(Problem statement): Include in the output the line containing "This screenshot has width=1721, height=627." and each subsequent line of the records, through the end, transcribed exactly. Add nothing else.
[Opening Exercise inputs section]
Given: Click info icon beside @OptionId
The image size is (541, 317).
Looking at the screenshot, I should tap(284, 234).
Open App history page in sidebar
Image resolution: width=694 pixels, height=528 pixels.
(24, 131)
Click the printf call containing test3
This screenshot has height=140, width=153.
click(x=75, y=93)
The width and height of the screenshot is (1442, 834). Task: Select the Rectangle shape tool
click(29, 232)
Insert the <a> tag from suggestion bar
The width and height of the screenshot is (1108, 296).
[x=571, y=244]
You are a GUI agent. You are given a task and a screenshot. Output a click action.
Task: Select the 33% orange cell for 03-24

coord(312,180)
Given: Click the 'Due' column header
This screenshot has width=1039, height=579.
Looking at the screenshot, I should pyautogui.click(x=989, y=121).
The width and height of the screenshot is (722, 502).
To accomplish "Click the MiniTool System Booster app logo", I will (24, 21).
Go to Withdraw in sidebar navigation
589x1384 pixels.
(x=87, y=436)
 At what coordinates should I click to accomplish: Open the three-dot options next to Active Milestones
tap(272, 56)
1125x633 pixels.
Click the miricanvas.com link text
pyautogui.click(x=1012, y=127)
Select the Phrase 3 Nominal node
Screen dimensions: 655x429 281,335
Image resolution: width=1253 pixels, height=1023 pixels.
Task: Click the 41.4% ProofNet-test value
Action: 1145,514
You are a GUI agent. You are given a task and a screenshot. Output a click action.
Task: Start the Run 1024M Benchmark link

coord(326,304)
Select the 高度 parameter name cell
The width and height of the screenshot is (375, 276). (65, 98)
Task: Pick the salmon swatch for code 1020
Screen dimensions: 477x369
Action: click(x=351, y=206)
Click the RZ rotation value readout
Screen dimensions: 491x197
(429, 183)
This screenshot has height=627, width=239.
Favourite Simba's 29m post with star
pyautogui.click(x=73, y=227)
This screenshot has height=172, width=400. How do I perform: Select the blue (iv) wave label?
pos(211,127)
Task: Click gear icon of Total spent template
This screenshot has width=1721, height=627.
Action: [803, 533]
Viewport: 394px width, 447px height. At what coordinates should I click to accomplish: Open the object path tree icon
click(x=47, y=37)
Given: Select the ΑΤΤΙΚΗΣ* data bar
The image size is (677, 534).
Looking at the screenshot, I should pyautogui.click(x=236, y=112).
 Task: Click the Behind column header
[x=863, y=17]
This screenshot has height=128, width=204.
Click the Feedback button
[Closing Exercise inputs section]
(Solution to the exercise):
This screenshot has width=1721, height=627.
Action: [803, 533]
Viewport: 394px width, 447px height. At what coordinates should I click to accomplish: Open the object path tree icon
click(x=47, y=37)
Given: Select the ΑΤΤΙΚΗΣ* data bar
The image size is (677, 534).
Looking at the screenshot, I should pyautogui.click(x=236, y=112).
 Task: Click the Behind column header
[x=863, y=17]
This screenshot has height=128, width=204.
Click the Feedback button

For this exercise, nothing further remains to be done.